// the find
kijai/ComfyUI-CogVideoXWrapper
A ComfyUI custom node wrapper for CogVideoX, THUDM's open-source video generation model family. It bridges the diffusers-based CogVideoX pipeline into ComfyUI's node graph, supporting text-to-video, image-to-video, vid2vid, ControlNet, LoRA, and several research extensions like Tora and Go-with-the-Flow. Aimed at power users who want to run CogVideoX locally with fine-grained control over sampling parameters.
Ships ready-to-use example workflows in JSON so you can load and run without figuring out node wiring from scratch. GGUF quantization support means you can run the 5B model on GPUs with less VRAM than the full fp16 weights demand. FasterCache and optional SageAttention integration are real speed levers — not just flags that do nothing. Separating the VAE from the transformer load (with fp32 VAE option) shows awareness of the precision mismatch issues that quietly ruin output quality.
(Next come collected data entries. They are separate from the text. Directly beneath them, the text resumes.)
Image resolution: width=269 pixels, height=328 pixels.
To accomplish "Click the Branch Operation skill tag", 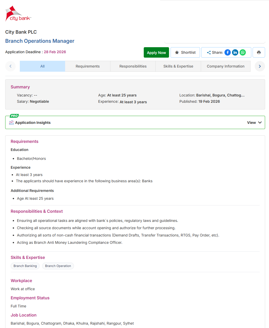I will 58,266.
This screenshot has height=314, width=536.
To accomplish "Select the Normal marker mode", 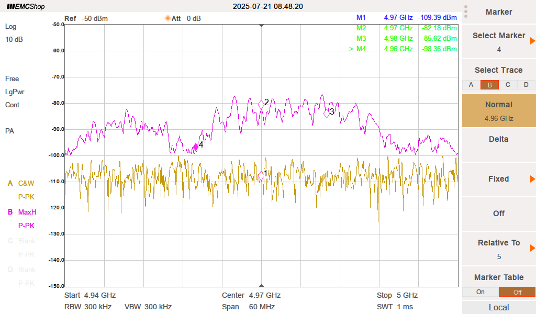I will click(498, 110).
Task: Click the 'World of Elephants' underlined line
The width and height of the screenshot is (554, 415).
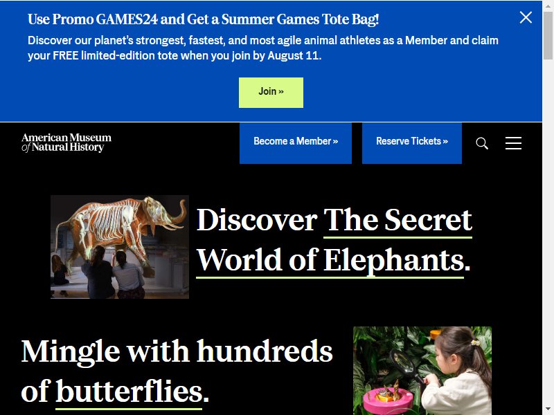Action: [x=330, y=261]
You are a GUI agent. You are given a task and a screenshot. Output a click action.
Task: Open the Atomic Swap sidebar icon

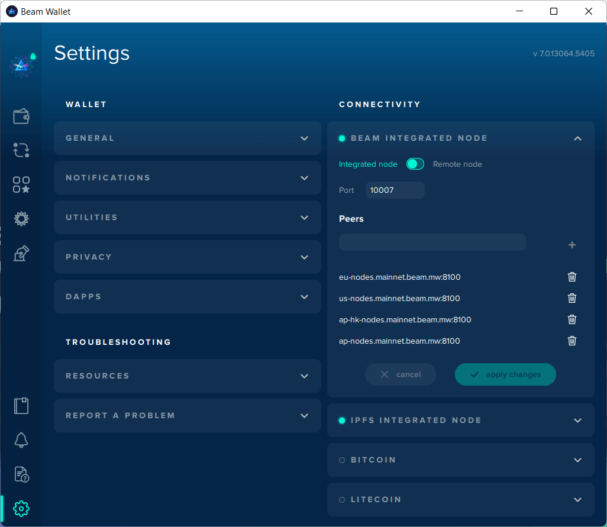tap(21, 150)
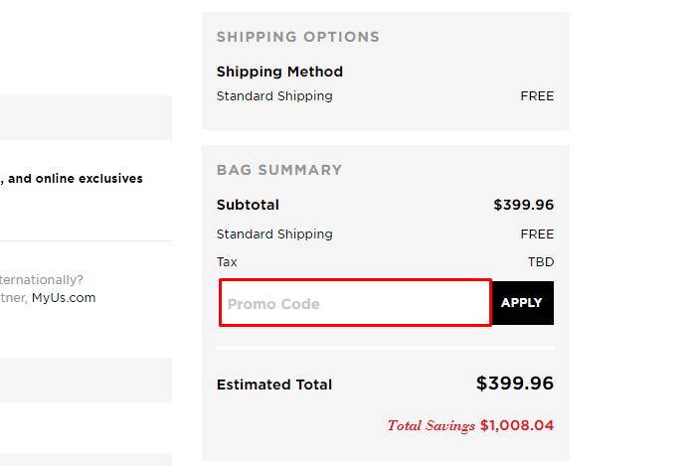This screenshot has height=466, width=695.
Task: Click the Shipping Method label
Action: click(x=279, y=72)
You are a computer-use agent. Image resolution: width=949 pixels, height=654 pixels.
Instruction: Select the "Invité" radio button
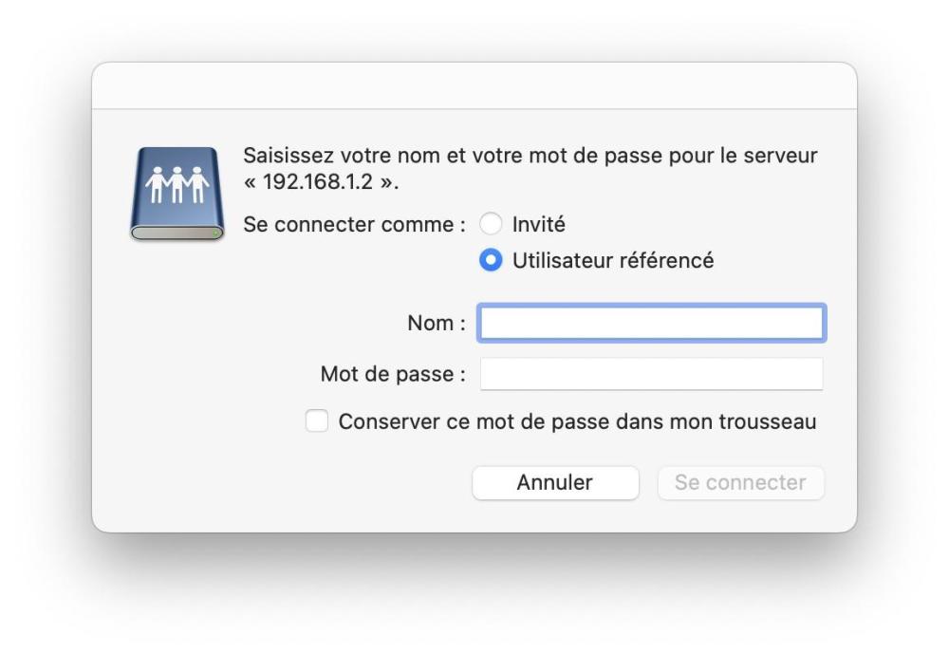[491, 225]
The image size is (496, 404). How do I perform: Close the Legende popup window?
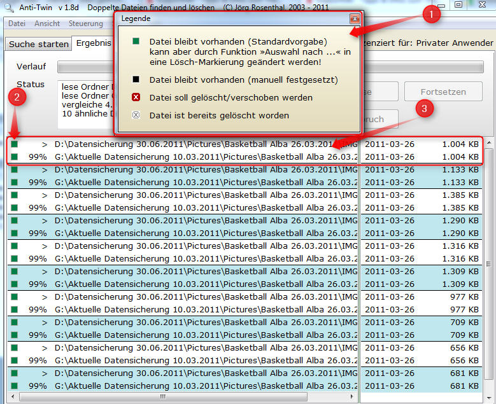coord(354,19)
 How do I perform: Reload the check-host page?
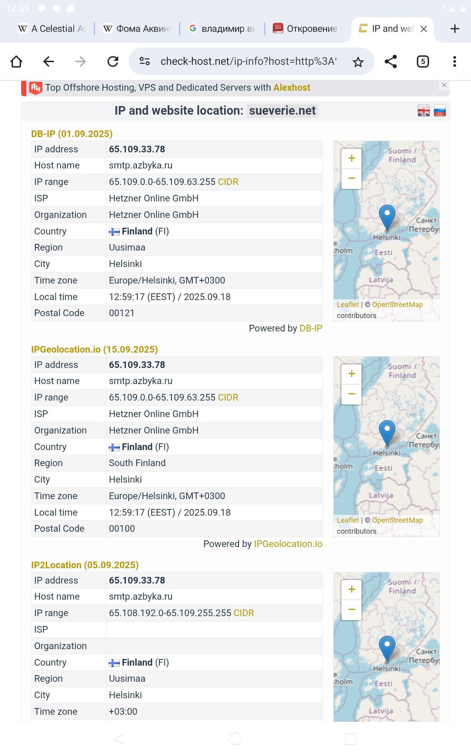click(x=113, y=62)
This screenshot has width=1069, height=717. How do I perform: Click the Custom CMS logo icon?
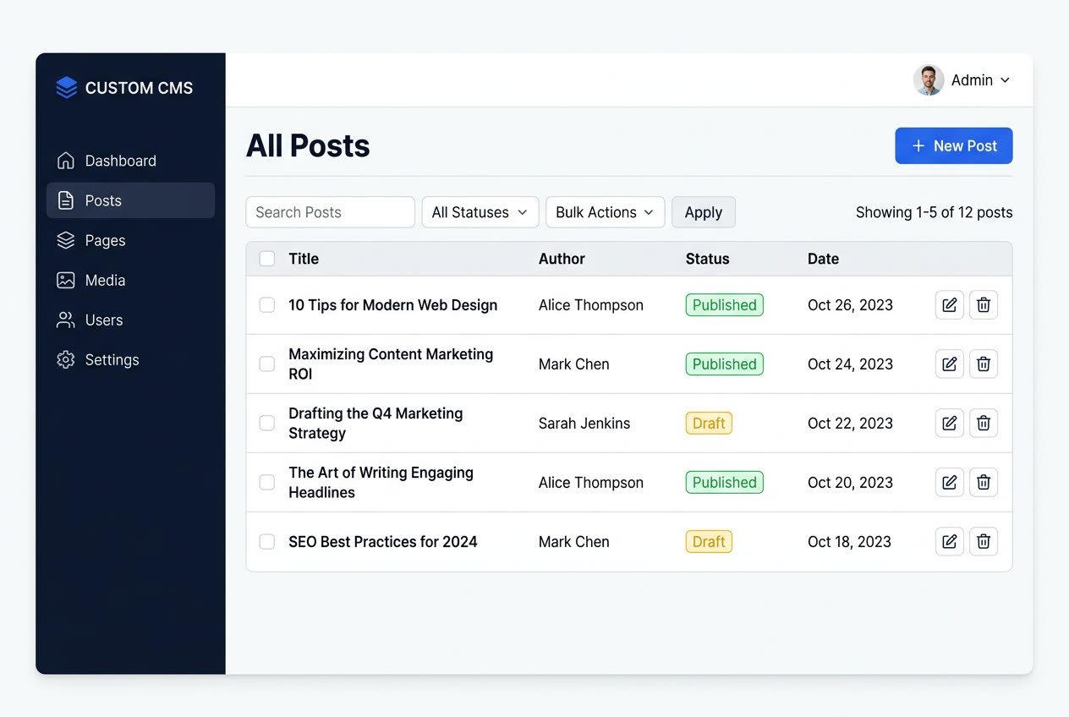66,86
The README is a running changelog, not documentation — there is no stable API surface described anywhere, no parameter reference, and the WIP spreadsheet on Google Docs is a fragile substitute for versioned docs. Breaking workflow compatibility multiple times across updates (Updates 6, 7, and 8 all broke old workflows) suggests no stability policy exists; anyone building on this for production tooling will get burned. The codebase is explicitly acknowledged as bad ('it was bad, still isn't great'), and the single 1600-line nodes.py pattern common in ComfyUI wrappers makes it hard to audit what any given node actually does. Dependency on a specific diffusers version pinned in requirements.txt is a landmine when other ComfyUI extensions pull a different version.